■ Excerpt provided

We have been ignoring the phase of the signal here, but just like the magnitude coefficients over frequencies, we can recover the phase coefficients of the signal as well.

Decibel scale#

The decibel (dB) scale is a ratio scale. It is commonly used to measure sound level but is also widely used in electronics and signal processing. The dB is a logarithmic unit used to describe a ratio. You will often see power spectra displayed in units of decibels.

The difference between two sound levels (or two power levels, as in the case of the power spectra above), is defined to be:

\[ 20 \text{log}_{10} \left(\frac{P_{2}}{P_{1}}\right)dB \]

Thus when \(P_{2}\) is twice as large as \(P_{1}\), then the difference is about 6 dB. When \(P_{2}\) is 10 times as large as \(P_{1}\), the difference is 20 dB. A 100 times difference is 40 dB.

■ Listed entries
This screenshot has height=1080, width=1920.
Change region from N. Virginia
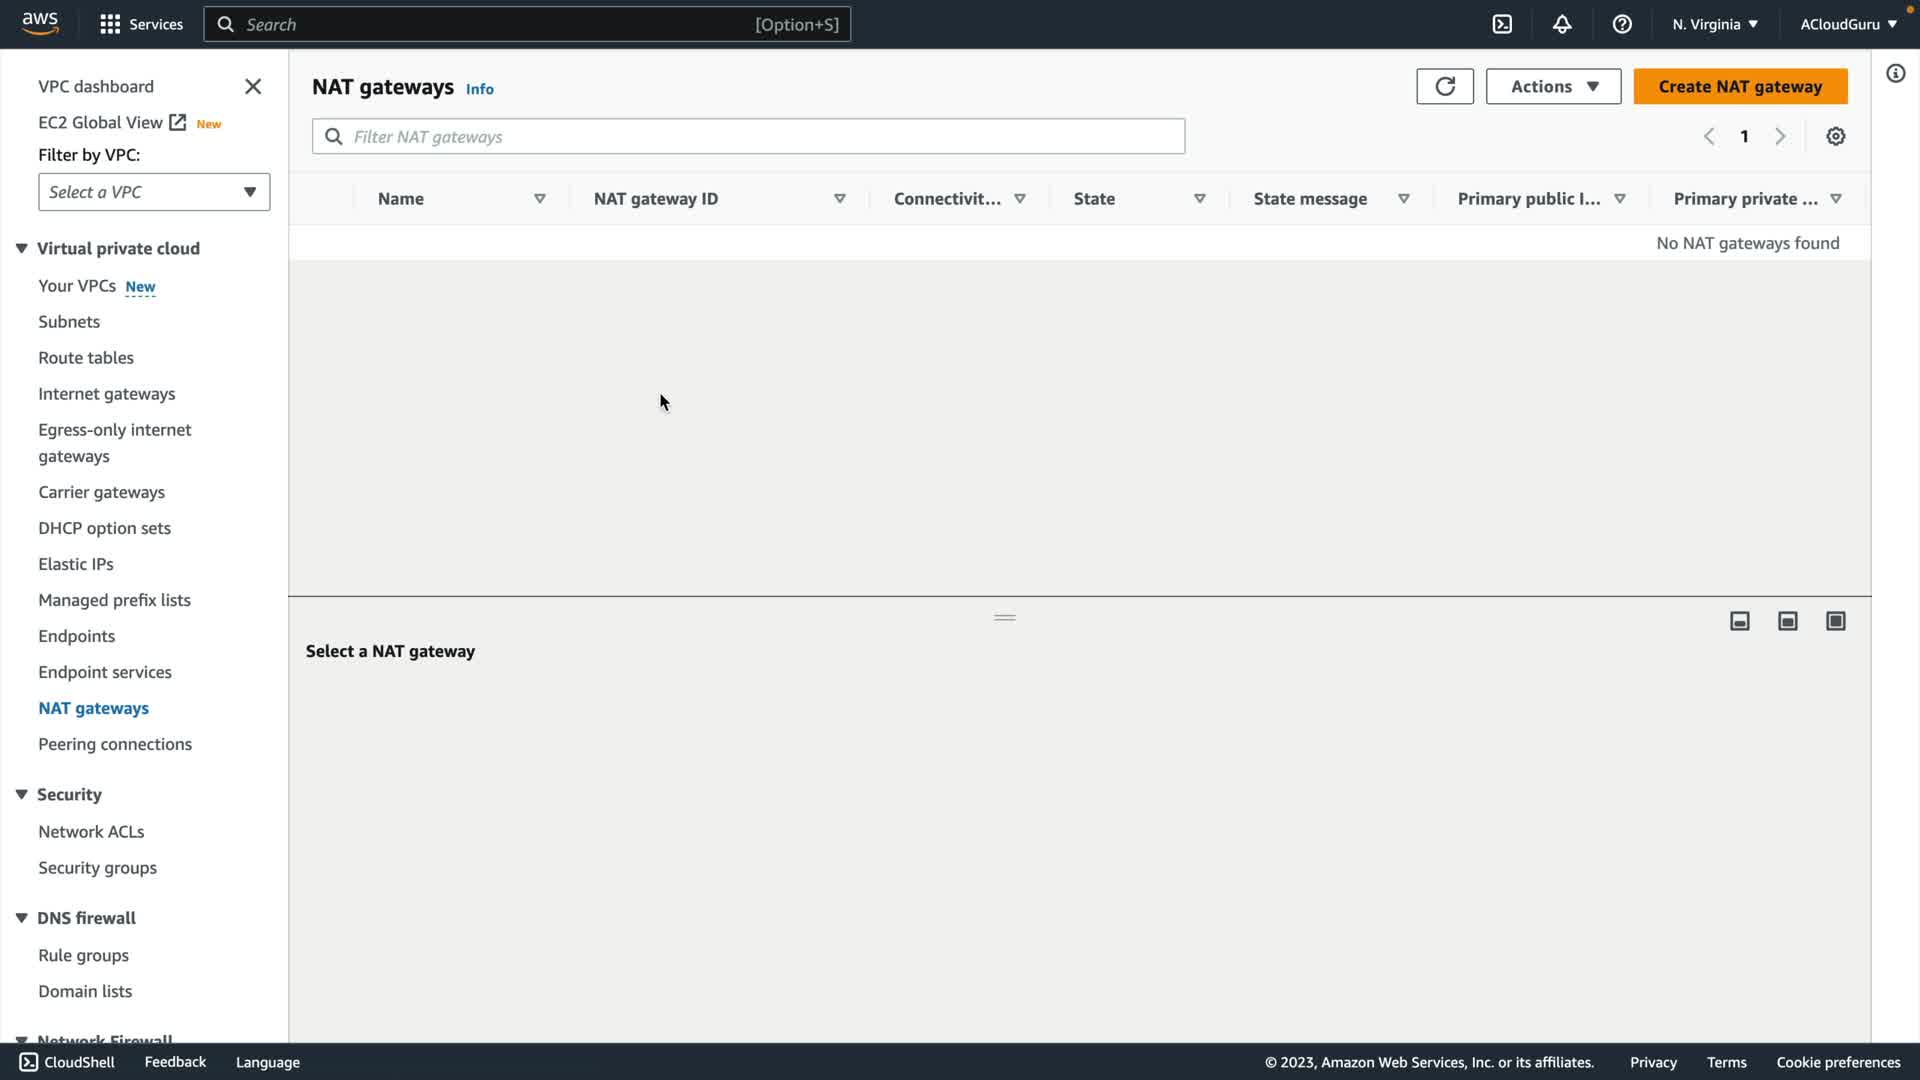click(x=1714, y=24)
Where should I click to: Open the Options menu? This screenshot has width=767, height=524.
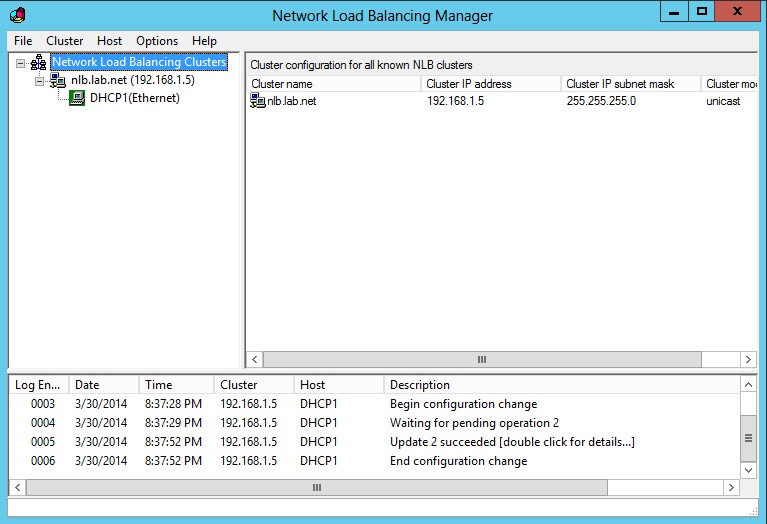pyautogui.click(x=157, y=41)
...
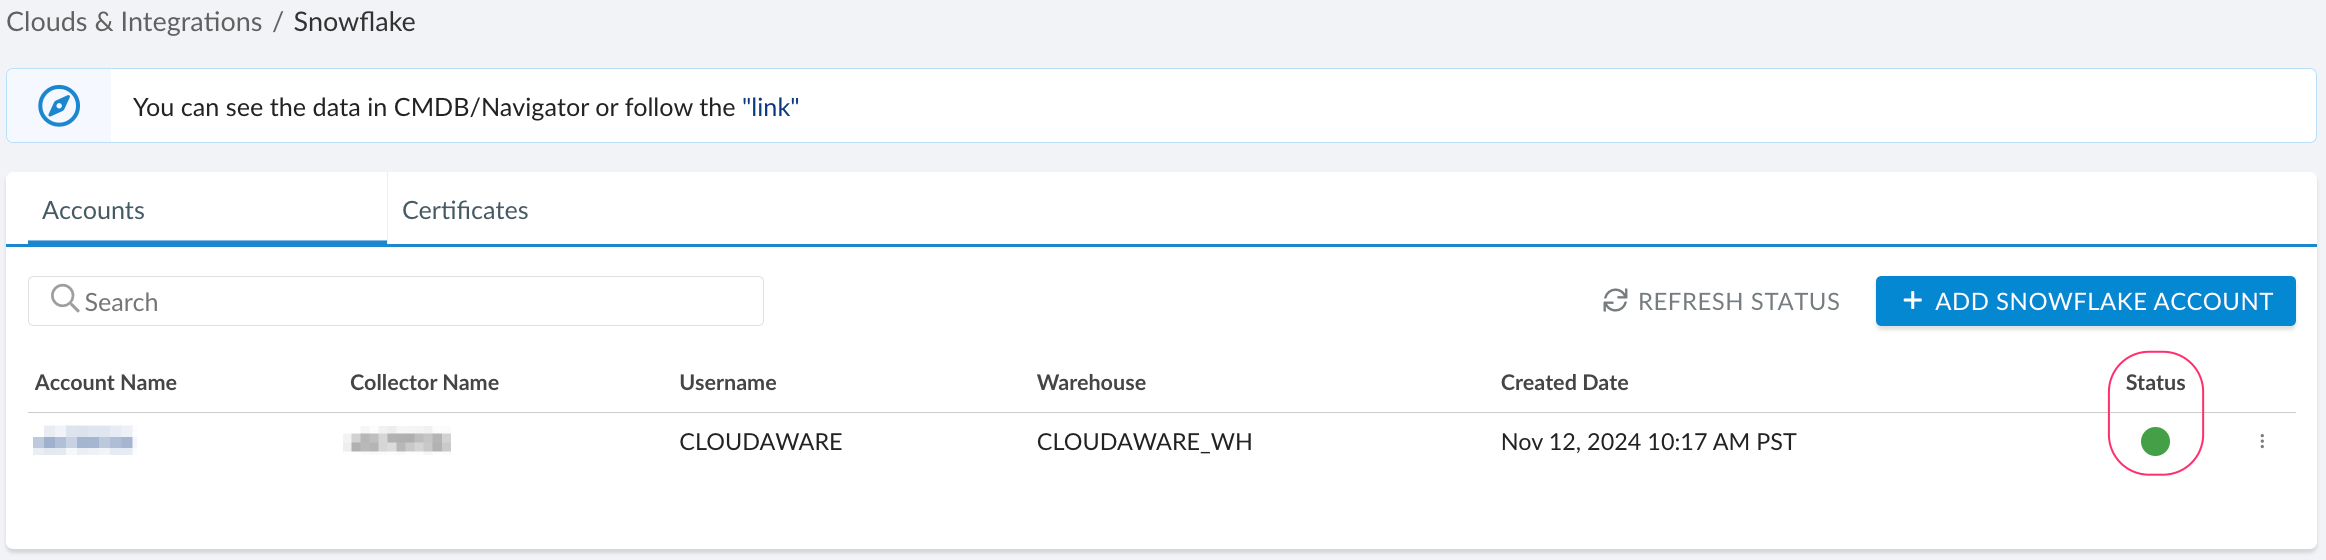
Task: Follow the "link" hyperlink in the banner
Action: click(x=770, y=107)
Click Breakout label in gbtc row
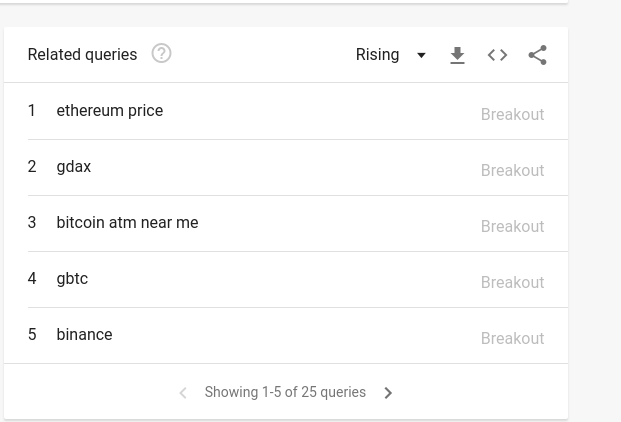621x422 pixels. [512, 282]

■ What the task requires
Reproduce the decibel scale passage above verbatim, from "The difference between" up to and including "difference is 40 dB.".

■ The result
The difference between two sound levels (or two power levels, as in the case of the power spectra above), is defined to be:

\[ 20 \text{log}_{10} \left(\frac{P_{2}}{P_{1}}\right)dB \]

Thus when \(P_{2}\) is twice as large as \(P_{1}\), then the difference is about 6 dB. When \(P_{2}\) is 10 times as large as \(P_{1}\), the difference is 20 dB. A 100 times difference is 40 dB.